In the district court, a jury found that Planmeca infringed Osseo's three asserted patents directed to a dental and orthopedic image modeling system. The jury further found that certain claims of the asserted patents were not invalid for obviousness. After the verdict, Planmeca argued in its renewed motion for judgment as a matter of law ("JMOL"), that the district court erred by allowing Osseo's expert witness, Dr. Kia, to testify concerning infringement and non-obviousness. Planmeca argued that, because Dr. Kia acquired his expertise 10 years after the time of invention, the court was required to disregard his testimony. The district court disagreed, holding that Planmeca was not entitled to JMOL because substantial evidence supported the jury's verdict. Planmeca appealed the district court's decision.

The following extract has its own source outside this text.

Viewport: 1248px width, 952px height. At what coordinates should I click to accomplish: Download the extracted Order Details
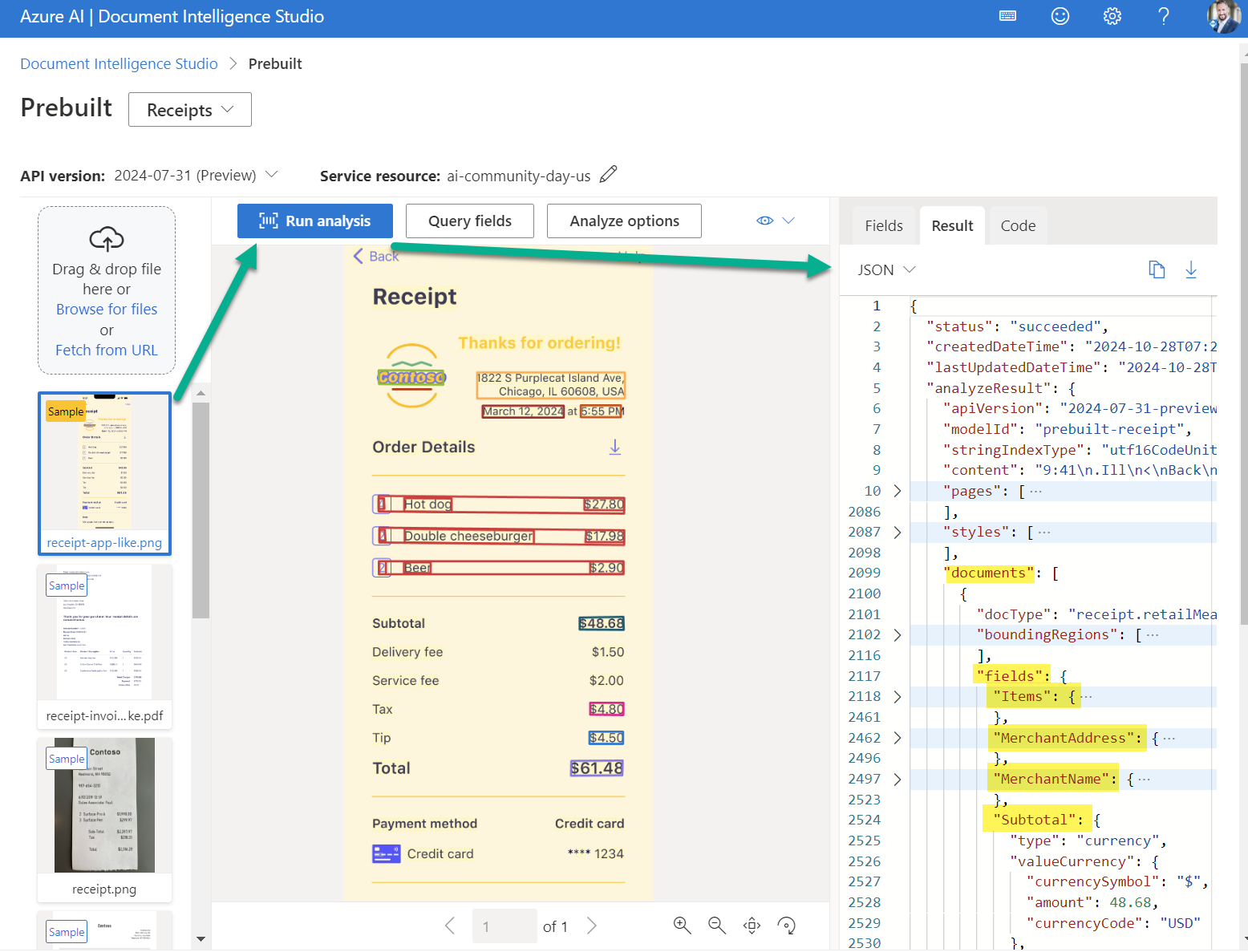(615, 447)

The Federal Circuit affirmed, reasoning that "[it] agree[d] with the district court that the proposed timing requirement is not a basis for excluding Dr. Kia's expert testimony as a matter of law." The court explained as follows:

"To offer expert testimony from the perspective of a skilled artisan in a patent case—like for claim construction, validity, or infringement—a witness must at least have ordinary skill in the art." Kyocera Senco Indus. Tools Inc. v. Int'l Trade Comm'n, 22 F.4th 1369, 1376–77 (Fed. Cir. 2022). All that is required "to be qualified to offer expert testimony on issues from the vantage point of an ordinarily skilled artisan in a patent case" is that "an expert must at a minimum possess ordinary skill in the art." Id. at 1377. Our precedent is clear—nothing more is required.

The Court further explained that its Kyocera decision did not impose a timing requirement for being qualified as a POSITA. According to the court, the issue in Kyocera "was simply whether an expert who did not qualify as a person of ordinary skill in the art—at any time—could present reliable testimony as a technical expert," and the court in Kyocera "said no." Since it was undisputed that Dr. Kia was a POSITA, the fact that he obtained that requisite knowledge after the time of invention was not a basis to disregard his testimony.

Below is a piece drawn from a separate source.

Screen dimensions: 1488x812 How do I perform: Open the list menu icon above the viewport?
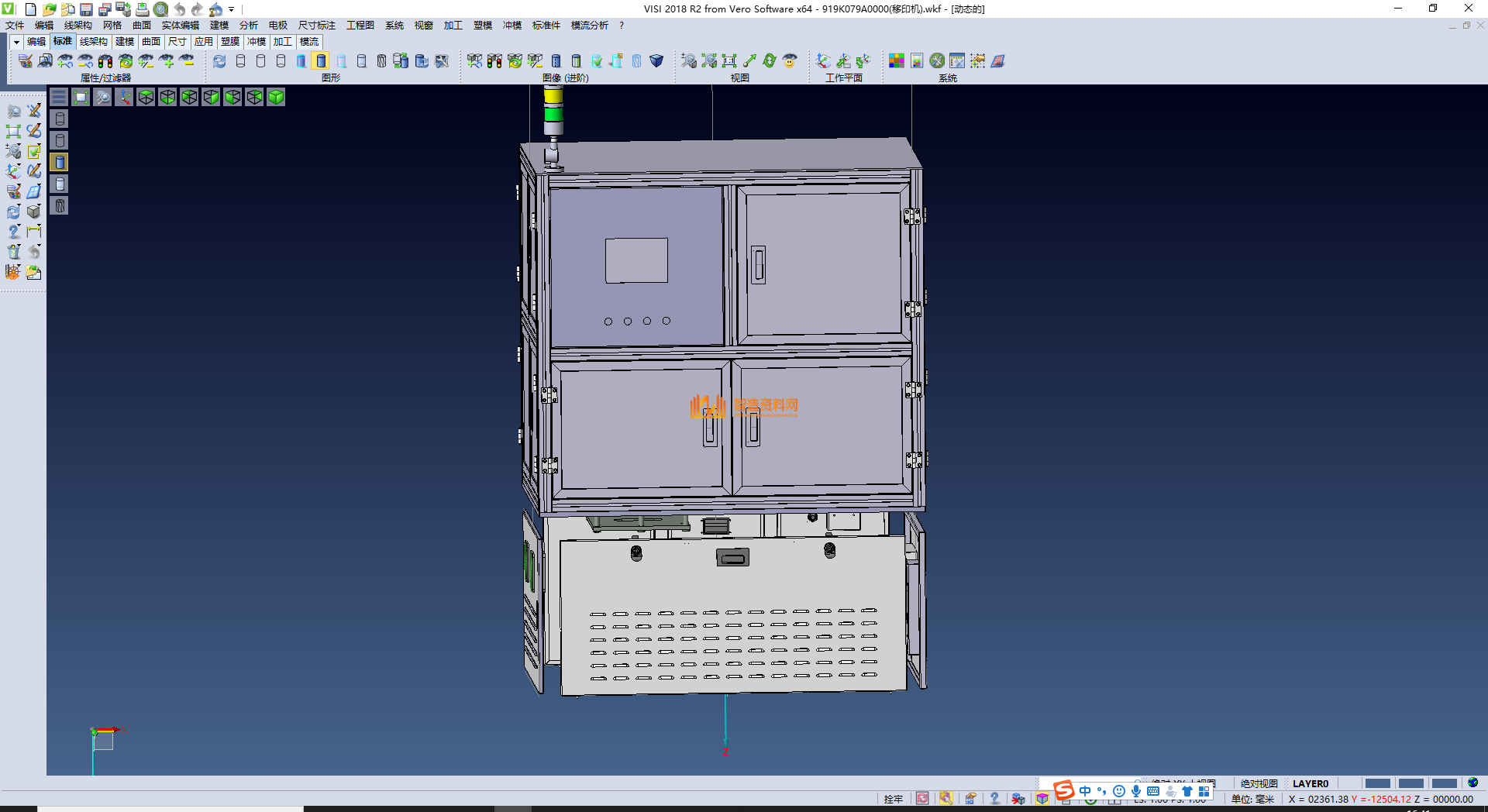59,97
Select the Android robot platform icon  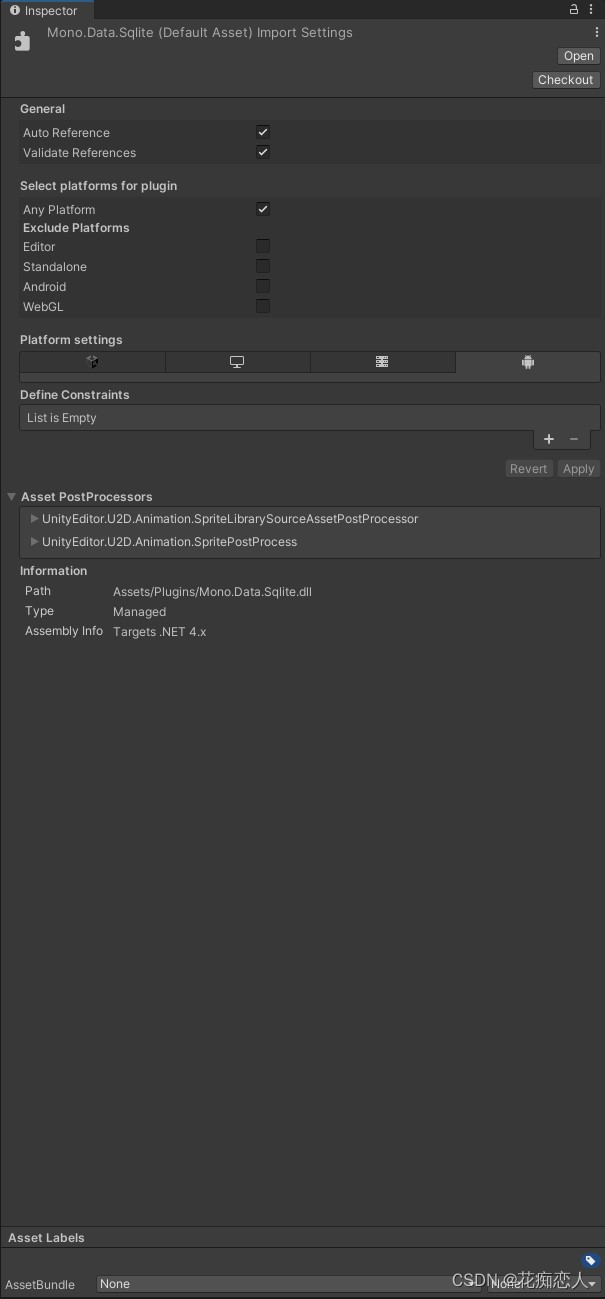[x=528, y=361]
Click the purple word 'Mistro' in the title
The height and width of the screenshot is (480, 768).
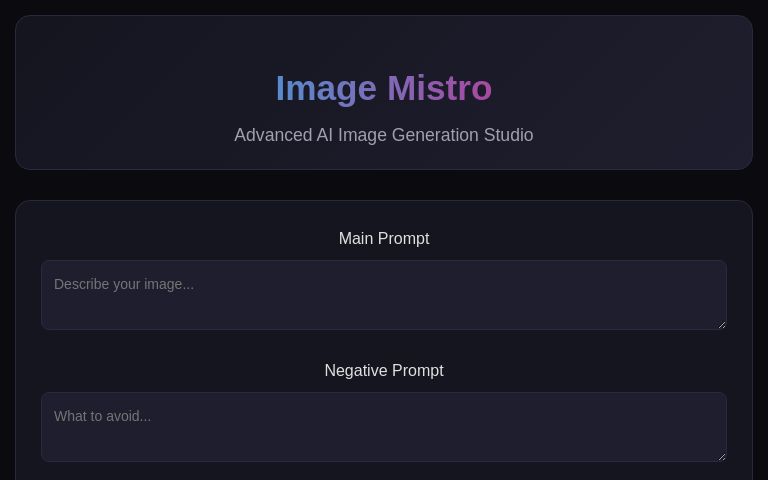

Despite the court's relatively firm rejection of any timing requirement, the court went on to explain that the timing of when an expert obtains his or her knowledge is still relevant to the expert's credibility at trial:

In practice, the fact that the expert was not a person of ordinary skill at the time of the invention may well be used during cross examination to undermine the credibility of the expert. Relatedly, an expert who later acquires the requisite knowledge could avoid such potential damage to her credibility by explaining to the judge and jury how she gained the perspective of a person of ordinary skill at the time of the invention.

The court's decision has a few practical implications. First, litigants will likely stop arguing to exclude an expert simply because he or she obtained the requisite level of knowledge after the time of invention.

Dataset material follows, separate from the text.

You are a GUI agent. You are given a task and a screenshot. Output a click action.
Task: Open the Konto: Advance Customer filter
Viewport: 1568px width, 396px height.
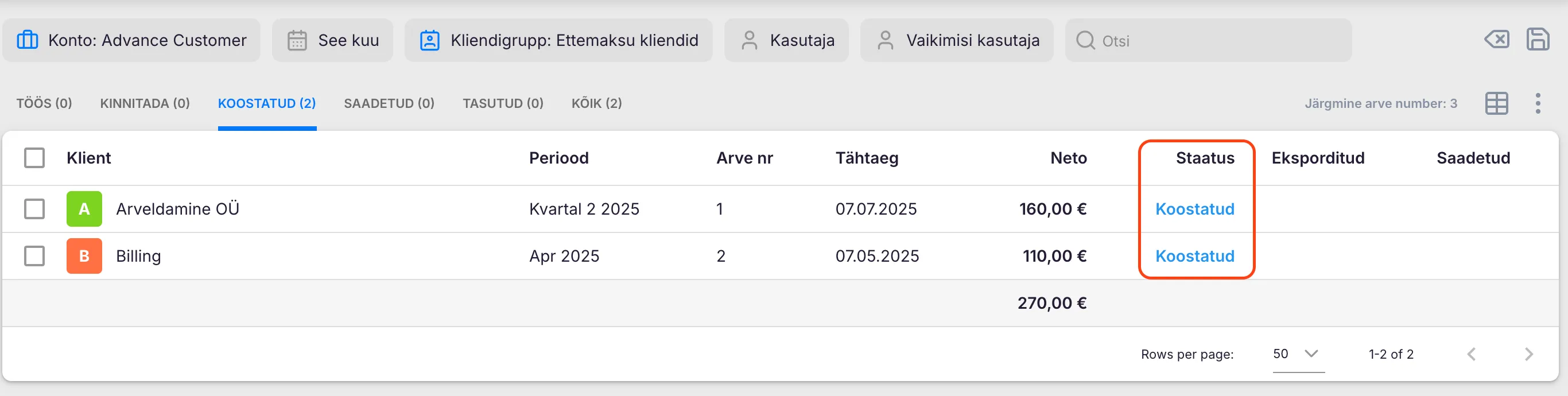131,40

Second, the court's decision increases the number of prospective experts because it is now clear an expert will not be excluded simply because he or she obtained the requisite knowledge after the time of invention. Parties interviewing prospective experts should be mindful that the timing is subject to cross-examination, and they should head-off such cross-examination by having the expert address the topic during direct examination. Finally, the court's comments about cross-examination could create factual issues concerning an expert's credibility, which could preclude a court from granting motions for summary judgment that are supported by expert testimony. When employing an expert that obtained the requisite knowledge after the date of invention, parties should scrutinize their summary judgment evidence to minimize the chances of the expert's credibility creating a factual issue that precludes summary judgment.